Umowa – co do zasady – nie może być uznana za nieważną ze względu na określenie świadczeń stron poprzez zastosowanie klauzul indeksacyjnych. Zauważyć należy, że w dacie zawarcia umowy kredytu obowiązywał art. 358
1 § 2 k.c., zgodnie z którym strony mogły zastrzec w umowie, że wysokość świadczenia pieniężnego zostanie ustalona według innego niż pieniądz miernika wartości. Chodzi tu o miernik inny niż ten pieniądz, na który zobowiązanie opiewa. Miernikiem tym może być zatem inna waluta. W świetle tego przepisu, Sąd uznał, że waloryzacja wartością CHF kredytu zaciągniętego przez powoda nie może być uznana za sprzeczną z prawem. W doktrynie i w judykaturze przesądzono już dopuszczalność konstruowania umów kredytu indeksowanego (waloryzowanego) do waluty obcej w stanie prawnym obowiązującym w dacie zawarcia przedmiotowej umowy
(por. wyrok SN
z 22.01.2016 r., I CSK 1049/14, OSNC 2016/11/134 i wyrok SN z 19.03.2015 r., IV CSK 362/14, Biul. SN z 2015 r., nr 5). Jak słusznie podkreślił Sąd Najwyższy w uzasadnieniu wyroku z dnia 29 kwietnia 2015 r., wydanym w sprawie V CSK 445/14 (Lex nr 1751291), „dopuszczalne jest ułożenie stosunku prawnego w taki sposób, że strony ustalą w umowie inną walutę zobowiązania i inną walutę wykonania zobowiązania. Strony mogą zatem ustalić jako walutę zobowiązania (wierzytelności) walutę obcą, a jako walutę wykonania tego zobowiązania (spłaty wierzytelności) walutę polską. Także z art. 69 ust. 2 i 4 Prawa bankowego wynika, że określona w umowie kredytu bankowego waluta kredytu oraz określona w tej umowie waluta spłaty kredytu nie muszą być tożsame”.

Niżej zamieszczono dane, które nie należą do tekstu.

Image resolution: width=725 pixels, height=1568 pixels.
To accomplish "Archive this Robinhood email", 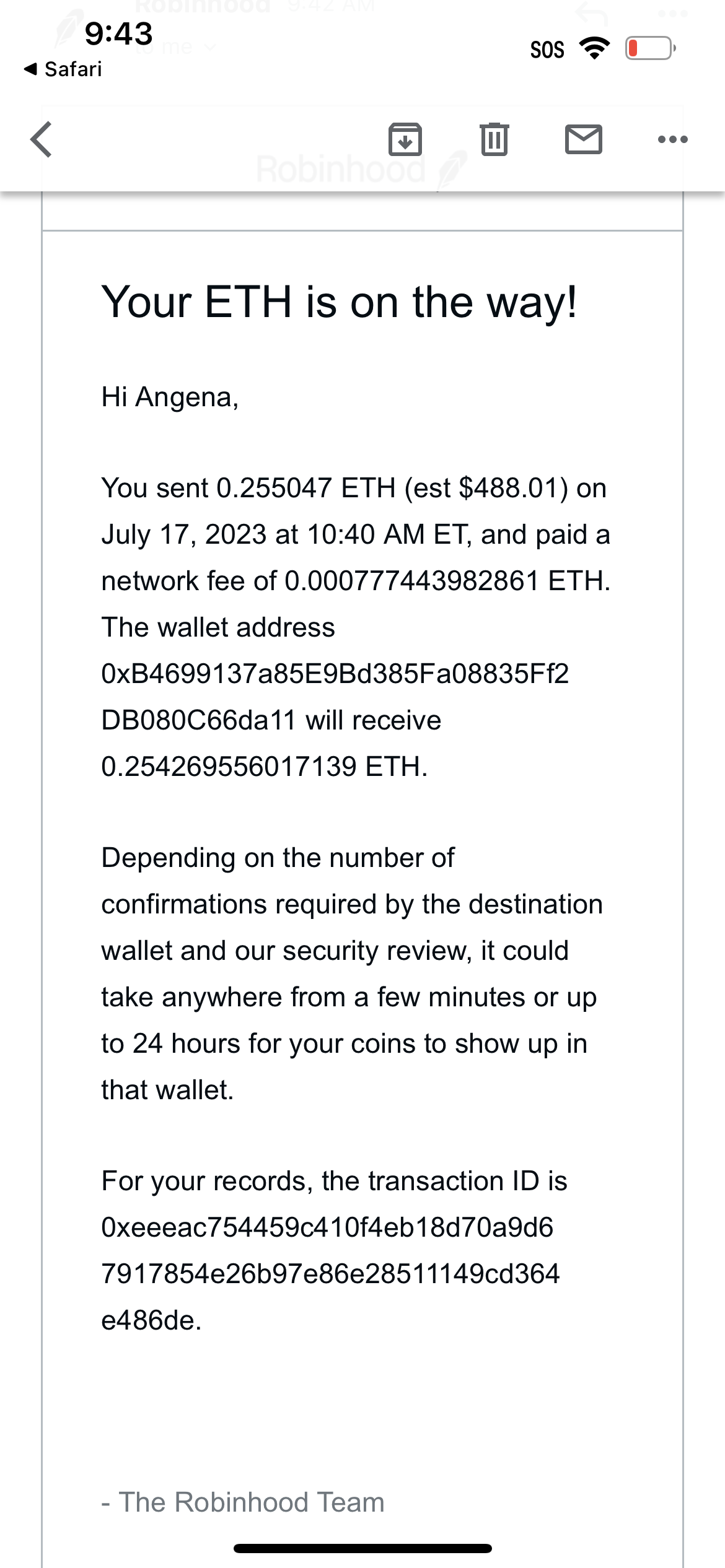I will click(405, 139).
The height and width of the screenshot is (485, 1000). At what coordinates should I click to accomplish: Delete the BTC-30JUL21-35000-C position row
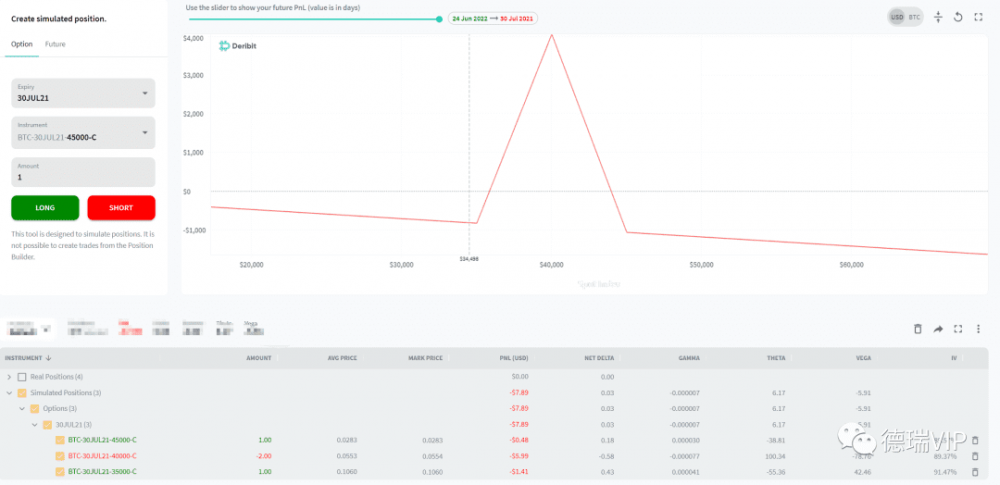coord(976,471)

Na zastosowanie art. 69 ust. 2 pkt 4a oraz art. 75b Prawa bankowego, w stosunku do tych kredytów lub pożyczek pieniężnych, które zostały zaciągnięte przez kredytobiorcę lub pożyczkobiorcę, a nie zostały całkowicie spłacone przed dniem wejścia w życie ustawy z dnia 29 lipca 2011 r. o zmianie ustawy – Prawo bankowe oraz niektórych innych ustaw (Dz. U.

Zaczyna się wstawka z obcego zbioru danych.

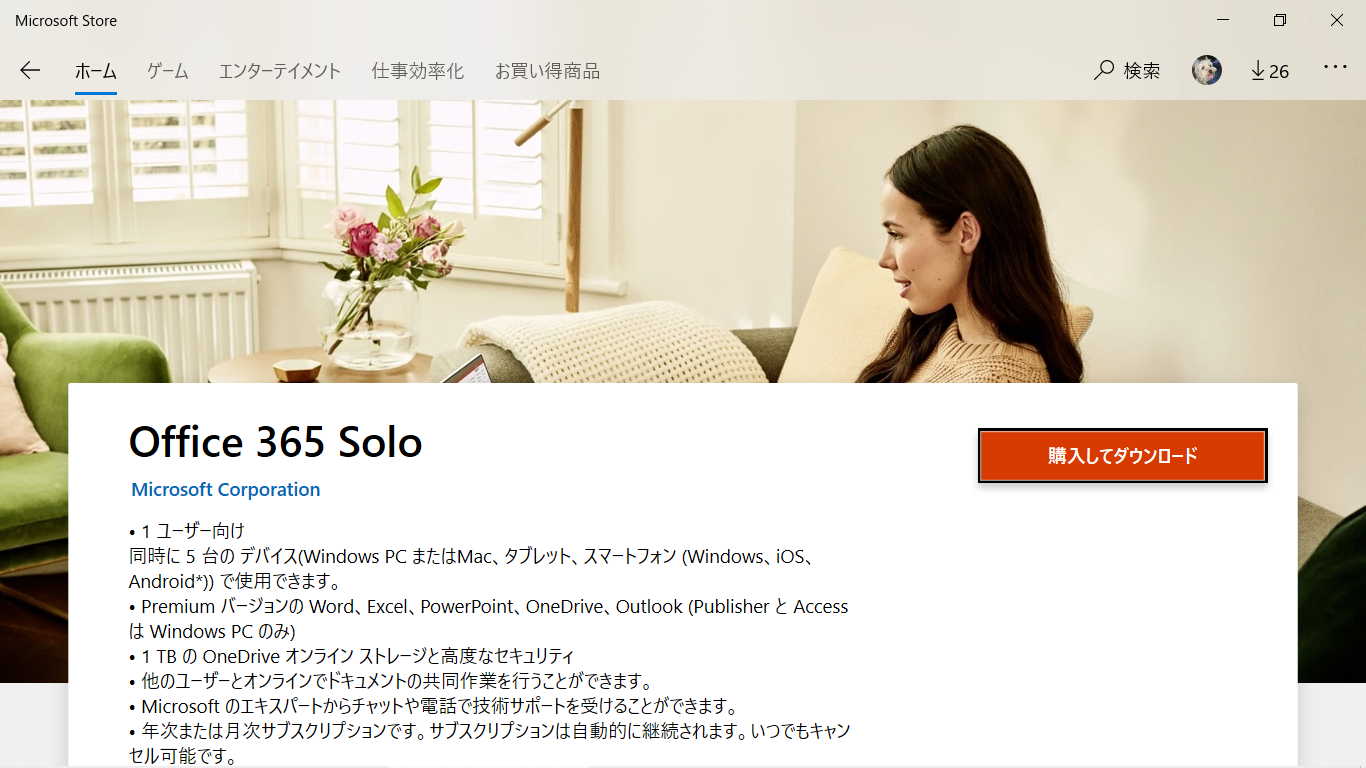This screenshot has height=768, width=1366.
Task: Open the three-dot more menu
Action: [1336, 67]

z 2011 r., Nr 165, poz. 984), wskazuje też jej art. 4. Zgodnie z tym przepisem w zakresie kredytu lub pożyczki, która pozostała do spłacenia, bank dokonuje bezpłatnie stosownej zmiany umowy kredytowej lub umowy pożyczki. Skoro przepis ten wprost potwierdza stosowanie przepisów dodanych ustawą nowelizującą do umów zawartych wcześniej, to nielogicznym byłoby uznanie, że wyrażona w nim norma nie ma zastosowania, gdyż wcześniej zawarte umowy kredytu indeksowanego czy denominowanego są nieważne. Wprowadzenie konieczności określenia zasad ustalania kursów walut do treści umowy kredytowej oznacza potwierdzenie dopuszczalności stosowania klauzul przeliczeniowych w odniesieniu do kwoty udzielonego kredytu.
Zwrócić trzeba nadto uwagę, że obowiązująca ustawa z 23 marca 2017 r. o kredycie hipotecznym oraz o nadzorze nad pośrednikami kredytu hipotecznego i agentami (Dz. U.
z 2020 r., poz. 1027) jednoznacznie dopuszcza – choć z pewnymi ograniczeniami – zawieranie umów kredytu hipotecznego w walucie obcej lub indeksowanego do waluty obcej (art. 6 i art. 10 pkt 7 tejże ustawy) wraz z wszystkimi konsekwencjami, jakie może to mieć dla ustalenia wysokości zobowiązania konsumenta. Oczywiście przepisy tej ustawy nie znajdują zastosowania do umowy zawartej przez strony, jednakże pozwalają na ocenę dopuszczalności określonej konstrukcji w systemie prawa.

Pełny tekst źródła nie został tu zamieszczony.